Preventing high cholesterol is good business! Here are some ideas to help you get started.
- Eat foods high in fiber, such as oats, beans and legumes.
- Say “yes” to unsaturated fats such as avocados, vegetable oils and most nuts.
- Fill your plate with a rainbow of fruits and vegetables.
A quick search online will reveal more healthy recipes than you’ve prepared in a lifetime.
Reduce your intake of foods high in alcohol, sugar, salt, trans fats and saturated fats. Manufacturers add trans fats, which contain saturated fats, to processed foods and animal products.
It is best to limit your intake.
- Baked goods
- Fast food restaurants
- Fried foods
- All foods made with whole milk
- Hydrogenated oils
- Red meat
- Refined sugars
- Refined grains
These foods are fine in small amounts once in a while, but reducing or eliminating them will naturally lower your LDL and total cholesterol levels.

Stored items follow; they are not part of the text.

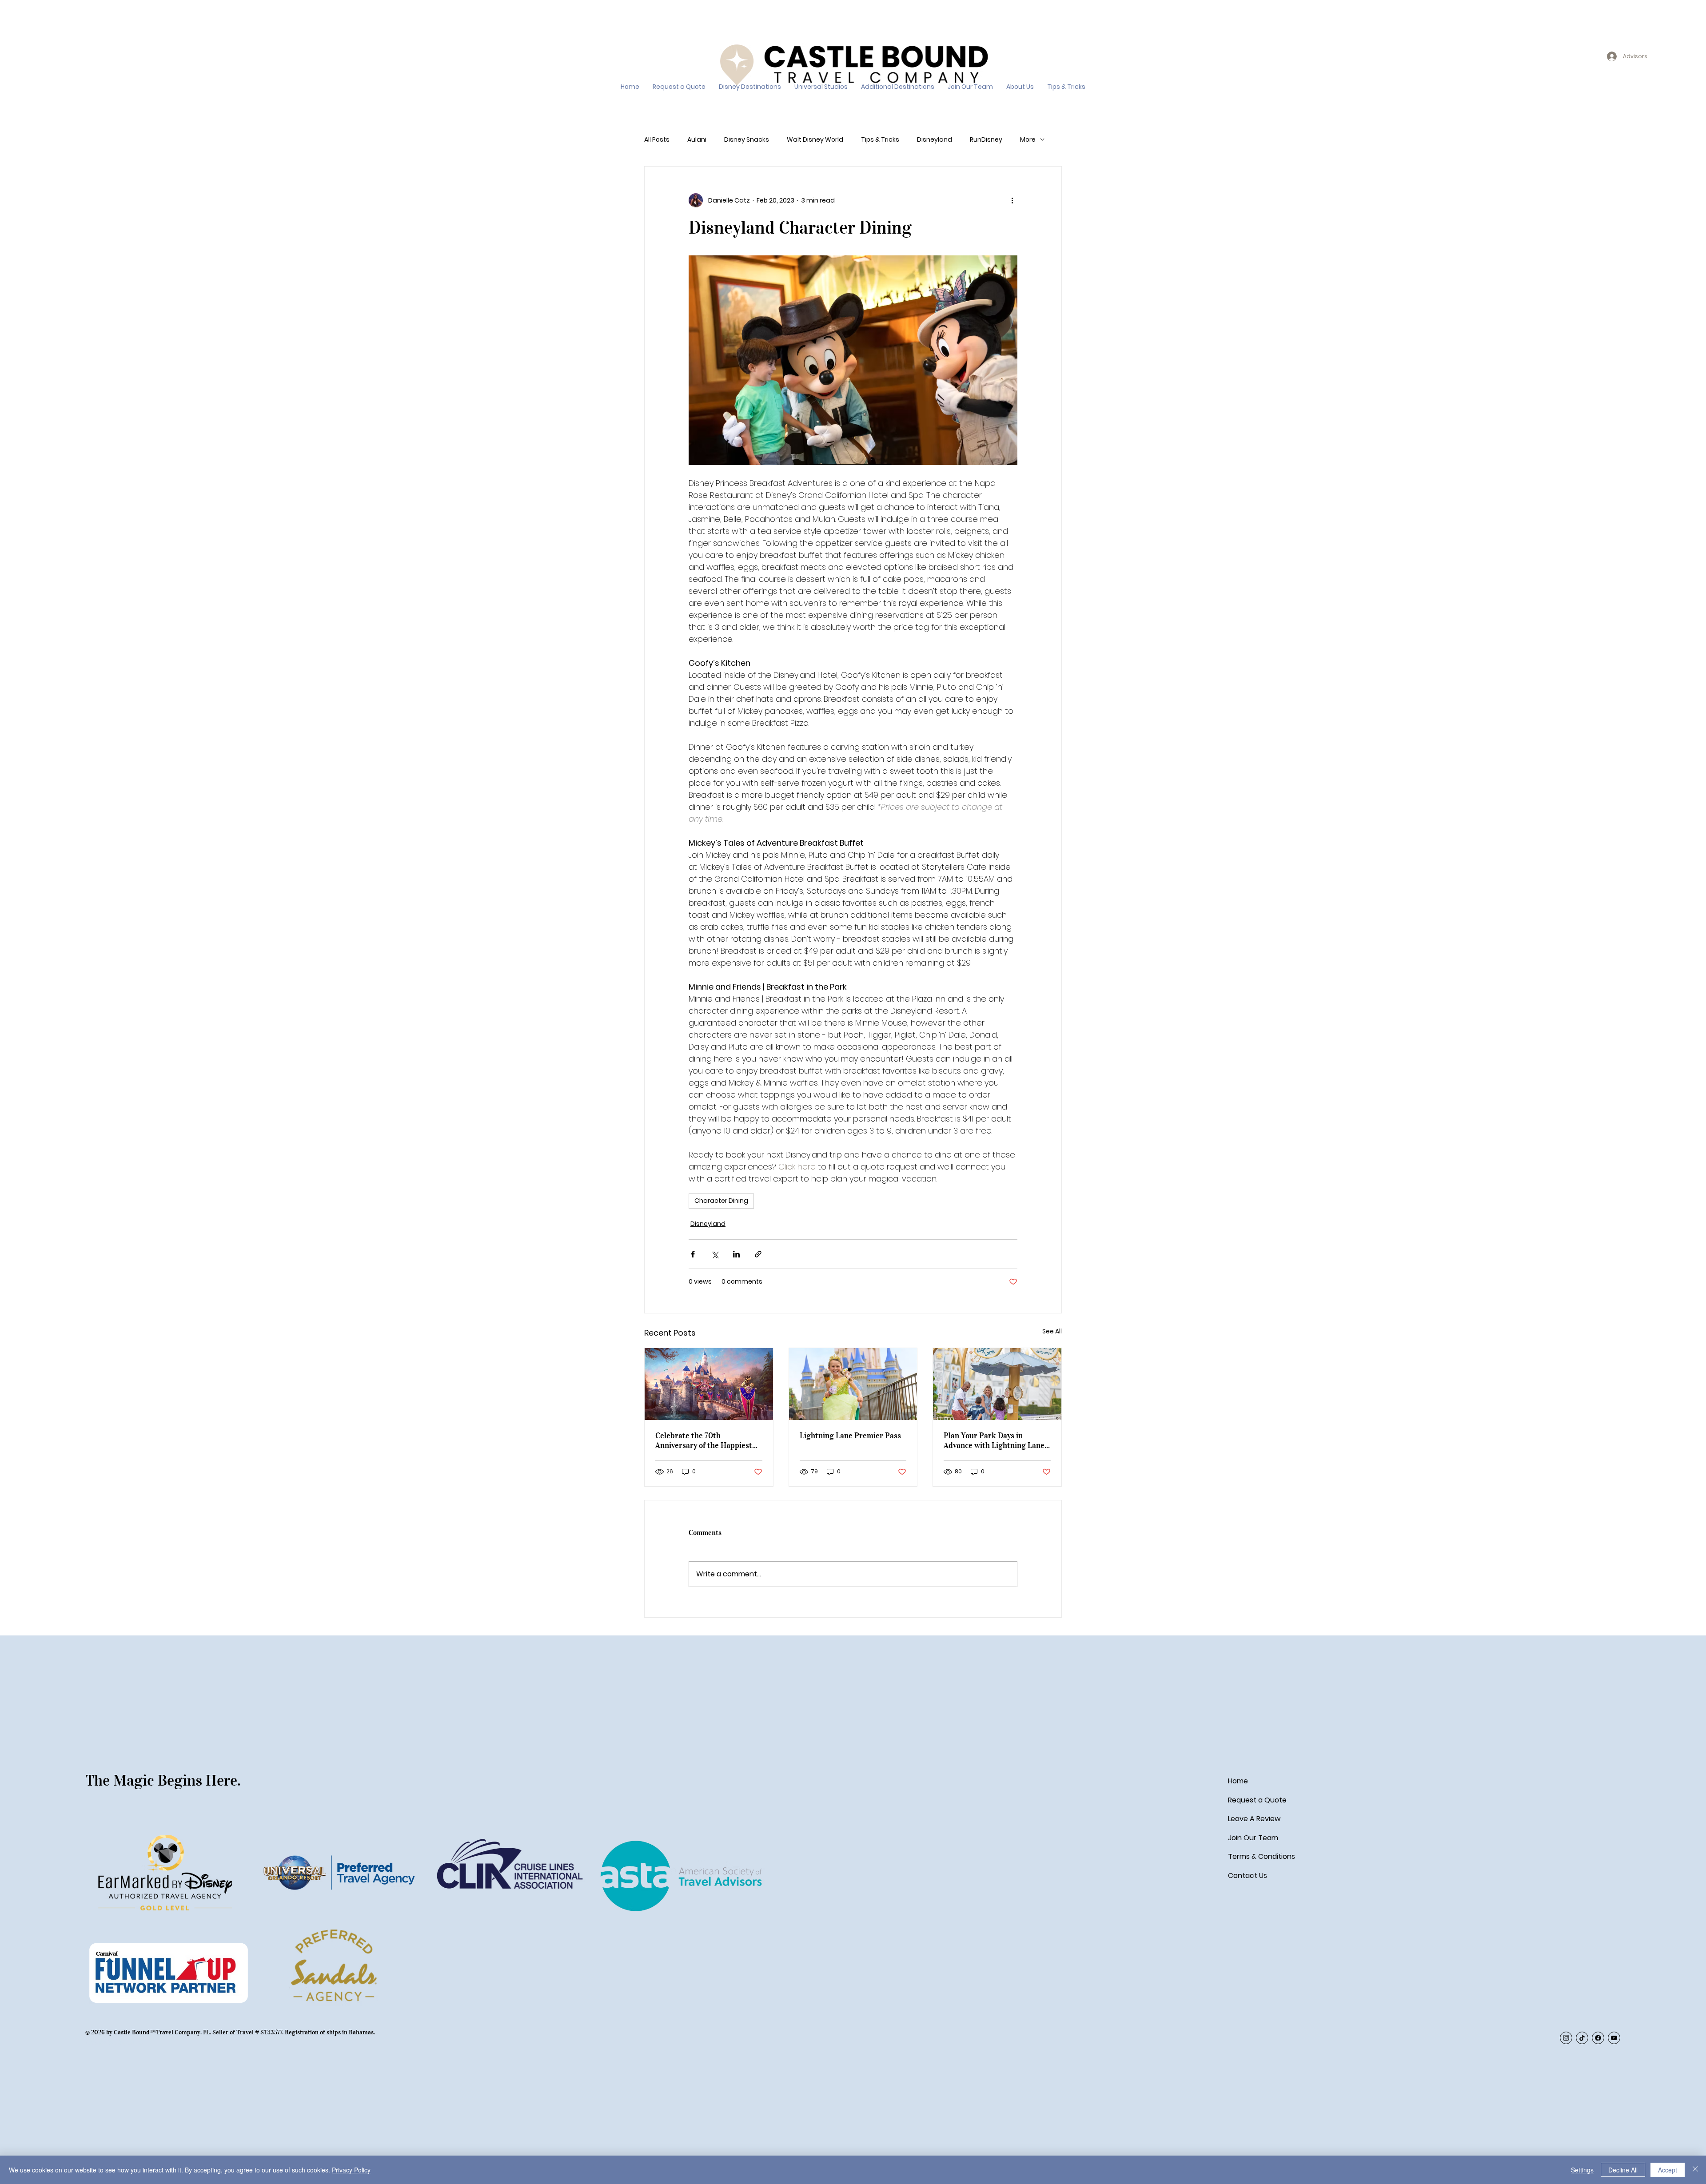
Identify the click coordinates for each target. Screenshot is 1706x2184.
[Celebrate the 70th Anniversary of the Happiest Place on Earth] (709, 1384)
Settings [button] (1582, 2169)
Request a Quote (1257, 1800)
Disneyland (934, 139)
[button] (750, 87)
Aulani (696, 139)
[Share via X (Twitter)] (714, 1254)
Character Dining (721, 1200)
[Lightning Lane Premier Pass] (853, 1384)
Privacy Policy (351, 2169)
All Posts (657, 139)
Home (1238, 1781)
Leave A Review (1254, 1819)
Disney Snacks (746, 139)
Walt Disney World (815, 139)
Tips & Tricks (880, 139)
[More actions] (1012, 200)
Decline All (1623, 2169)
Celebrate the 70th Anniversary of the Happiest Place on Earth (703, 1440)
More (1028, 139)
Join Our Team (1253, 1838)
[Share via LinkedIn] (736, 1254)
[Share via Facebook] (693, 1254)
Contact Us (1247, 1875)
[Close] (1695, 2170)
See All (1052, 1331)
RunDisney (986, 139)
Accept (1667, 2169)
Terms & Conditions (1261, 1856)
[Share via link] (758, 1254)
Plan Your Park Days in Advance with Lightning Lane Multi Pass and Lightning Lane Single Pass (997, 1440)
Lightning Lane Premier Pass (850, 1435)
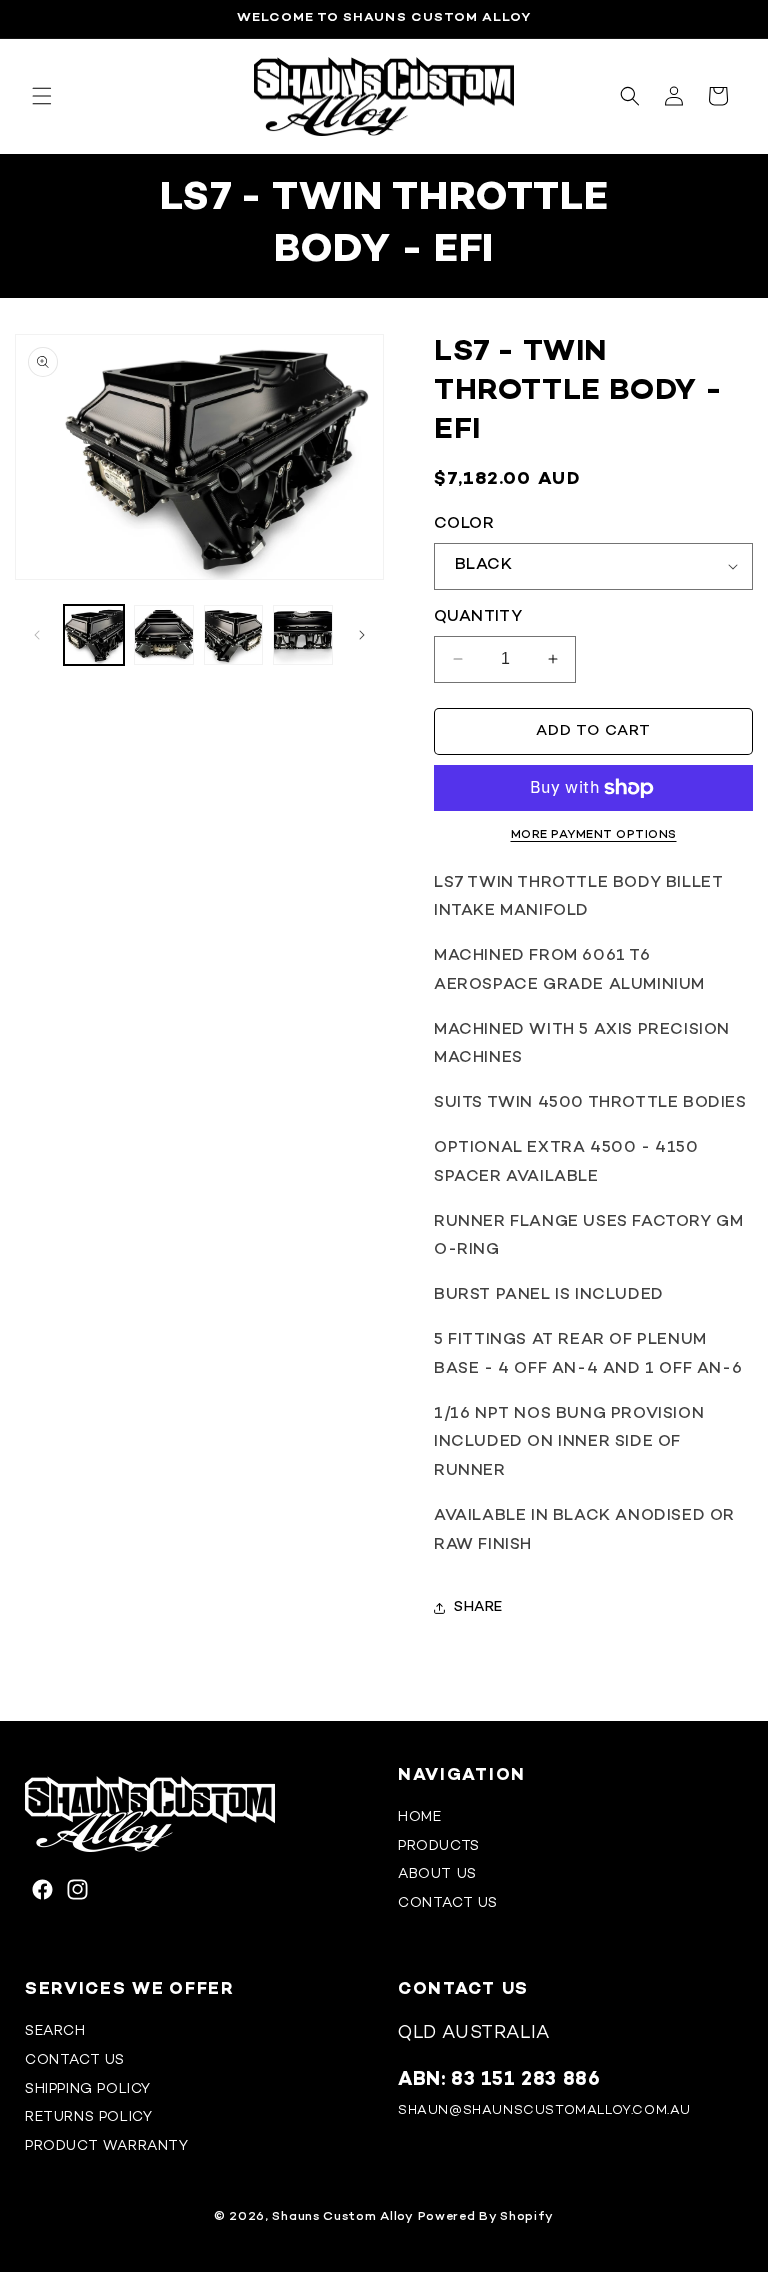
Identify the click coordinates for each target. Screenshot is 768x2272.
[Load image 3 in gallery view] (234, 635)
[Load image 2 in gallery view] (164, 635)
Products (439, 1846)
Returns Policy (88, 2117)
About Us (437, 1874)
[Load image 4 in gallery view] (303, 635)
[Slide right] (362, 635)
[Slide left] (37, 635)
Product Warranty (107, 2146)
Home (419, 1817)
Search (55, 2031)
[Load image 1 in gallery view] (94, 635)
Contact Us (448, 1903)
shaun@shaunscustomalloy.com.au (544, 2111)
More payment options (594, 835)
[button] (42, 96)
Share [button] (478, 1607)
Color (464, 524)
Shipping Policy (88, 2089)
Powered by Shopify (486, 2217)
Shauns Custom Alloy (342, 2217)
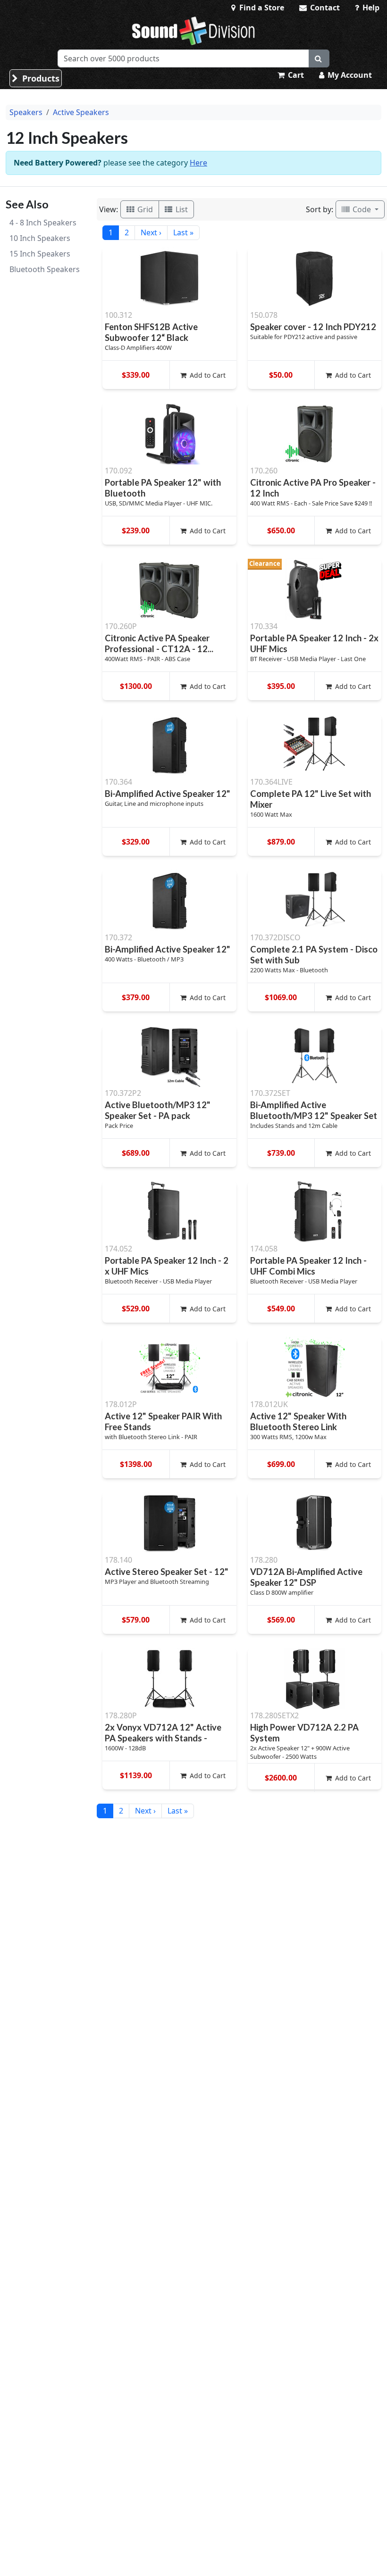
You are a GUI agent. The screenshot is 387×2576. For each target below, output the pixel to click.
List (181, 209)
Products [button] (39, 78)
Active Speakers (81, 112)
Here (198, 162)
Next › (151, 232)
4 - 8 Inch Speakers (42, 222)
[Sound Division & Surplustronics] (193, 31)
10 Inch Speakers (39, 238)
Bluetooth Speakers (44, 269)
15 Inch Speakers (39, 253)
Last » (183, 232)
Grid (144, 209)
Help (370, 7)
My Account (349, 75)
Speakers (25, 112)
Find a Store (260, 7)
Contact (324, 7)
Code (362, 209)
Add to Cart (207, 375)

Smoking lowers HDL cholesterol, damages blood vessels and increases the risk of atherosclerosis, which can lead to strokes and heart attacks.
If you need help quitting smoking, check out our many resources and talk to your doctor.
Treating high cholesterol
Depending on your specific situation, your doctor may recommend one or more treatments.
You need to move it up and you need to move it down and you need to move it up.
Studies have shown that exercise can raise HDL levels and lower triglycerides.
The U.S. Department of Health and Human Services recommends 150 to 300 minutes of moderate-intensity physical activity or 75 to 150 minutes of vigorous physical activity per week for adults. And children ages 6 to 17 need at least one hour of moderate-intensity activity per day.
You may have seen TV commercials for designer statins. These types do double duty: they limit your body’s production of cholesterol and help remove more LDL from your blood.
- Bile acid chelators use bile to remove LDL from the blood.
- Niacin, a B vitamin, cuts bad fats in the blood while increasing good fats (HDL).
- Fibrates reduce the production of LDL in the liver and speed up the removal of LDL from the body.
- Injections are a newer drug and are mainly used in FS patients.
Mother Earth has several potential remedies in her medicine cabinet that have not yet been supported by scientific research. Natural supplements such as hawthorn, astragalus, flaxseed and garlic are thought to help improve cholesterol, but further research is needed.
As with any supplement or complementary therapy, consult your doctor before trying them.